Today: May 26, 2024

Knock Knock

Coming from the mind of Hostel director Eli Roth you would be forgiven for assuming that Knock Knock would be a home invasion movie with plenty of gore. In some ways that might make for a more interesting experience because Knock Knock is essentially Roth trying his hand at something resembling an erotic thriller come horror and falling short on almost every count.

The premise is the basic set-up for a porn movie; a guy, Evan (Keanu Reeves), finds himself home alone when his wife and kids go away for the weekend only for two wet t-shirt wearing beauties, Bel (Ana de Armas) and Genesis (Lorenza Izzo) to come a knocking on his door. If those names sound like pornstars their behaviour is not far off the mark. Despite his best efforts to help them and then get them out the door, Evan eventually succumbs to their seduction. The following morning Evan awakes to find the girls still in the house, refusing to leave and revealing to him that what he did last night was not only martially wrong but also illegal. What ensues is a game of cat and mouse with the mouse increasingly being left to writhe in his trap while the cats clean themselves in the corner.
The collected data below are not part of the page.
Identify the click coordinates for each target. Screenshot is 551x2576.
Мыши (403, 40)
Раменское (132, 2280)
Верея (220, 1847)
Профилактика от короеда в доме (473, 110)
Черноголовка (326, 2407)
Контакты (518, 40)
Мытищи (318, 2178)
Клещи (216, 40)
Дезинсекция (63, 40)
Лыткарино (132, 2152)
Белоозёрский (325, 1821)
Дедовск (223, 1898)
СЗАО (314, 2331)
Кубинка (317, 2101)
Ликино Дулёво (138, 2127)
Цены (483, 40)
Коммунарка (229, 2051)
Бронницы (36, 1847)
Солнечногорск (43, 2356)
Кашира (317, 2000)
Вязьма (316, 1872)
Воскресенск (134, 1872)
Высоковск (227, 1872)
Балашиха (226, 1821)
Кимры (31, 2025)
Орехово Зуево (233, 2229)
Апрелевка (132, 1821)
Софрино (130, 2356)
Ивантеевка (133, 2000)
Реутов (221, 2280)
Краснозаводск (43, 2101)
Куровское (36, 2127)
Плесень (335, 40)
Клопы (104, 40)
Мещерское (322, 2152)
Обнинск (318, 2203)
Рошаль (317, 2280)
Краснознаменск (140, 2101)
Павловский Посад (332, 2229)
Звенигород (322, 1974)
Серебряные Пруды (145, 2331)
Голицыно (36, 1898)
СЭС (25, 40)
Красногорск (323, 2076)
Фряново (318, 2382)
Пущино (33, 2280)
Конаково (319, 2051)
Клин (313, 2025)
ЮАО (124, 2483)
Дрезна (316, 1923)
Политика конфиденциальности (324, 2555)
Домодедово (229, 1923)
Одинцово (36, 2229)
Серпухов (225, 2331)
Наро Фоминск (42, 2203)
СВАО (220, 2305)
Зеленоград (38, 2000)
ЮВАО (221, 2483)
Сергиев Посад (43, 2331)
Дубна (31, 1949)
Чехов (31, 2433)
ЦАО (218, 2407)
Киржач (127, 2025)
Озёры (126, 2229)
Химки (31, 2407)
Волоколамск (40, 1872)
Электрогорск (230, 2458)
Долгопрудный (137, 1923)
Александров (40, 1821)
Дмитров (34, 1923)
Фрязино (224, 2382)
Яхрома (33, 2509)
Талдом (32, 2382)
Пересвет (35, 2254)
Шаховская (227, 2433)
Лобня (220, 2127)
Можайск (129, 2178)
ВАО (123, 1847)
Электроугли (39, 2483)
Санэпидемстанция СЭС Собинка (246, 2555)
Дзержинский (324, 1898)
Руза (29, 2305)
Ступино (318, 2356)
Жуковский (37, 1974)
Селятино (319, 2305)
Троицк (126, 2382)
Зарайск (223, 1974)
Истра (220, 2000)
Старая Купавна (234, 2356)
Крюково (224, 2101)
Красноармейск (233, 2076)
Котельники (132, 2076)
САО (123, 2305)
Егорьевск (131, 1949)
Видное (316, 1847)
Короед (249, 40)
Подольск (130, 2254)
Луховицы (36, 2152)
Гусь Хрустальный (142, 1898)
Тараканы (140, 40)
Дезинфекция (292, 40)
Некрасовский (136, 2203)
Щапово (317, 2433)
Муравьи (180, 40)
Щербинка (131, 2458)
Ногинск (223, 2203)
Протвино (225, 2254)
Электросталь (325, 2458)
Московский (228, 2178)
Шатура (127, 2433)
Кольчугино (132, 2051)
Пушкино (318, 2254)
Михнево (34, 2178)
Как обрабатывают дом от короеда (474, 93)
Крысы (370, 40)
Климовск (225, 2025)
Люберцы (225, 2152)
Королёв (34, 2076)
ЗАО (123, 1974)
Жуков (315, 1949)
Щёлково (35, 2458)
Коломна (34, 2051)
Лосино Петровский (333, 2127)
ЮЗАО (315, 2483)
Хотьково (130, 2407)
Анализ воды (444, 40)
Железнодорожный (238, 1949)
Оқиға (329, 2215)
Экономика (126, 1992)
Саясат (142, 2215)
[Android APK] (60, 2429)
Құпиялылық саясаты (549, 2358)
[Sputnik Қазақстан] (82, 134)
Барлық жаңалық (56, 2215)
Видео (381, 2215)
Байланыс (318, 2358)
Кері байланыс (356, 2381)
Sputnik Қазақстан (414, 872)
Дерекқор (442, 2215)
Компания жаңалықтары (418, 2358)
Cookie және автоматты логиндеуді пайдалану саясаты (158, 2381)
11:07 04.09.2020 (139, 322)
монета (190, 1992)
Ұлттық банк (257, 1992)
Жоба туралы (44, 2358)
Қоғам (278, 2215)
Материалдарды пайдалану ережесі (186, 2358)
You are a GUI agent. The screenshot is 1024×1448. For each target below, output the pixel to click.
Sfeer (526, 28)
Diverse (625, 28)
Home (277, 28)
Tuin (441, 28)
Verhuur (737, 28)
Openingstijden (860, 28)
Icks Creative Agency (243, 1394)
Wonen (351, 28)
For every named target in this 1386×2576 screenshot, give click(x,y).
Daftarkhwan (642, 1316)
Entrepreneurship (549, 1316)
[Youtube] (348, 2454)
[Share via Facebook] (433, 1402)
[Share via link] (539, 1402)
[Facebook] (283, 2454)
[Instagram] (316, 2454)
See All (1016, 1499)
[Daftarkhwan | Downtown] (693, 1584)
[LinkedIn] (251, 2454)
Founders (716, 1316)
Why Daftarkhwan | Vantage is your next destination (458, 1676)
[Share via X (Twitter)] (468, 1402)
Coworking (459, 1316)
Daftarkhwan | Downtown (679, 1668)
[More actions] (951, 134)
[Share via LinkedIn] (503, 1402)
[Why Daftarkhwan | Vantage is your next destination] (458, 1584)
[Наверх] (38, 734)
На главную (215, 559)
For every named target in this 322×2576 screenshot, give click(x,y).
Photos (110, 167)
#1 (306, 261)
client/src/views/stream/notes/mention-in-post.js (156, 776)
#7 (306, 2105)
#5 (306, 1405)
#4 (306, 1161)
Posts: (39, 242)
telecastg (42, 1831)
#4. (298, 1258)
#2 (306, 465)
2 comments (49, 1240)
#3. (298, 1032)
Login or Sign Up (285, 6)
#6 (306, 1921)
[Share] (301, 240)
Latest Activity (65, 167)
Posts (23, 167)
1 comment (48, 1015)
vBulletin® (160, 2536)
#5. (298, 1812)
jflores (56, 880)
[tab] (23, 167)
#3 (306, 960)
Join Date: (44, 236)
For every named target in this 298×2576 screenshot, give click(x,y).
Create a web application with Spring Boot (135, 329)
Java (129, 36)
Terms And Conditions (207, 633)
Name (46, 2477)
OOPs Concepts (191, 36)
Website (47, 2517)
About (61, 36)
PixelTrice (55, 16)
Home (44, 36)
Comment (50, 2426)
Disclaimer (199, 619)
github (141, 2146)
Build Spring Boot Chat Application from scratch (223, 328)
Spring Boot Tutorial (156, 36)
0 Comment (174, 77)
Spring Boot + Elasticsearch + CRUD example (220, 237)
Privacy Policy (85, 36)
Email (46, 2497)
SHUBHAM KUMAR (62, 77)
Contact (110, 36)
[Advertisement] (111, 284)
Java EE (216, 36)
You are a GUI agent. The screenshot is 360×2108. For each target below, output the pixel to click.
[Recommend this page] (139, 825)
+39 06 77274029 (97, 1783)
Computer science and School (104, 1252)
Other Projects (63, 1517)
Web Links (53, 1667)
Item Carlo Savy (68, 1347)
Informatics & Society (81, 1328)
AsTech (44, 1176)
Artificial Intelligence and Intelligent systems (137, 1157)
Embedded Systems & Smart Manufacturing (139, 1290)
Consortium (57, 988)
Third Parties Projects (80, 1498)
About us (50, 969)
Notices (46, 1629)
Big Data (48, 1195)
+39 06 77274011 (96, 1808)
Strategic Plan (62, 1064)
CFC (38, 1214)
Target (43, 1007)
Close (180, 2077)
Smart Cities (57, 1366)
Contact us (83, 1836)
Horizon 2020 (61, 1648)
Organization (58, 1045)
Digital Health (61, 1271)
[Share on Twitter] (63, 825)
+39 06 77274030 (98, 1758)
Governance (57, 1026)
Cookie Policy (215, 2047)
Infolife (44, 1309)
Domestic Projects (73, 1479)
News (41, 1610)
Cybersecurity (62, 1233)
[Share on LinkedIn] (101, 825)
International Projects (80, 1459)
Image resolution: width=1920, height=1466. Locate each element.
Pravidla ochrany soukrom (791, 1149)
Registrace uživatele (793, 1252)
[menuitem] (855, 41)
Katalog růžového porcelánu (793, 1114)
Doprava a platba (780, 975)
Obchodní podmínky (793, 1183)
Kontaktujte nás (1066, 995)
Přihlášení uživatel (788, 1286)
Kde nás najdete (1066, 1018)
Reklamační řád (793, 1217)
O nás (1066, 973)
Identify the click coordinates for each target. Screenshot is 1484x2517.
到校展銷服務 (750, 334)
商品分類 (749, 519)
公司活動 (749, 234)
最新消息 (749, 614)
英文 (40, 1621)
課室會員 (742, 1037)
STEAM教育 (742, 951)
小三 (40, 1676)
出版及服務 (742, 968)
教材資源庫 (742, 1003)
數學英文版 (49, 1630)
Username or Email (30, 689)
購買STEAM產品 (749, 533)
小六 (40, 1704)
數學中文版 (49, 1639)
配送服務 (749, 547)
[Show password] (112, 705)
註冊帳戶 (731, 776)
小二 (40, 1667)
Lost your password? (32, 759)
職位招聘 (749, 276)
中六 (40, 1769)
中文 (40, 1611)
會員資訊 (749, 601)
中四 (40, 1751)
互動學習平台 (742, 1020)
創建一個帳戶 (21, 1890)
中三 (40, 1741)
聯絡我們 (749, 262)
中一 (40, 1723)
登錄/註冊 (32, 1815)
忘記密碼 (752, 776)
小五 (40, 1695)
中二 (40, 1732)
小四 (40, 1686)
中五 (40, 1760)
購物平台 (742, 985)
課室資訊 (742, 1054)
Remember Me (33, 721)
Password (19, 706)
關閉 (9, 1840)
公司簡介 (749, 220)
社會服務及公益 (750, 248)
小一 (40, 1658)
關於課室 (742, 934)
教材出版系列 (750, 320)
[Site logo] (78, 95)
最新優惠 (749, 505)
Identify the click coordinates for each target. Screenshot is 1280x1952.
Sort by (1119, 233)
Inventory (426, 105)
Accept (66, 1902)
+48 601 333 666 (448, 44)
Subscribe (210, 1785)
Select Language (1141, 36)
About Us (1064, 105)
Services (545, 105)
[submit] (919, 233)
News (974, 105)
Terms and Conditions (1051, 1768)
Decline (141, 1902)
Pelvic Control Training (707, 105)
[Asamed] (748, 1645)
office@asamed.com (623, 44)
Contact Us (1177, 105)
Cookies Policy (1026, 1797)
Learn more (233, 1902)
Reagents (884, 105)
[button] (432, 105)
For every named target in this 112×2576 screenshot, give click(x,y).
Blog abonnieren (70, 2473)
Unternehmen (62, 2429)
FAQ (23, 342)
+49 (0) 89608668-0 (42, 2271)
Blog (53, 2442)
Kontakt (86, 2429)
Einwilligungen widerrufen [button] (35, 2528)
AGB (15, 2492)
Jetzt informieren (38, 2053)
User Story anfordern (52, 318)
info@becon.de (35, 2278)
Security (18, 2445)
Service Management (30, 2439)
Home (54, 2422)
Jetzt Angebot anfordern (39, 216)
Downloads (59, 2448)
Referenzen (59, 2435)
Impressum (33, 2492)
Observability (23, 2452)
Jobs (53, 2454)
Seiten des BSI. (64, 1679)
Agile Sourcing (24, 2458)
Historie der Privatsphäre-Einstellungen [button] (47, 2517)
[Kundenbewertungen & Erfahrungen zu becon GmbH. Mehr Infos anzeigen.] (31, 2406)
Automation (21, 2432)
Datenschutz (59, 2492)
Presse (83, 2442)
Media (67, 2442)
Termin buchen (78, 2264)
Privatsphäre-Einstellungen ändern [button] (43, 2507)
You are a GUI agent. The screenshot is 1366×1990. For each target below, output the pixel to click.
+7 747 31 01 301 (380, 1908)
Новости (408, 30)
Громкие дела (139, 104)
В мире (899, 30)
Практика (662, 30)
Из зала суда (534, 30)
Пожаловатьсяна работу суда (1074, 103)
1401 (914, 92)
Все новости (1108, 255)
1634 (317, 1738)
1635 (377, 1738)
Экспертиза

Knock Knock wants to be in the vein of an Adam Wingard film, it wants to subvert the home invasion genre the way Wingard did with You’re Next. On the surface the premise promises this; the girls turning the table on the adulterous man who is played against type by an otherwise nice Keanu Reeves. It could have been a post-modern Fatal Attraction, it could have used satire and suspense to engage for a truly interesting thrill ride but what it actually does is leave you scratching your head as to what the holy hell is really going on.

At various points Roth plants seeds as to the girls’ reason for embarking on the evening’s activities. Evan has recently had an operation on his shoulder which is injured while helping a girl remove her luggage from an airport carousel. It immediately raises the question as to whether or not Evan was flirting or having an affair and perhaps isn’t the loving husband and father we otherwise witness him being. But such plot details never bare fruit and instead are swept aside for no good reason other than them being inconvenient.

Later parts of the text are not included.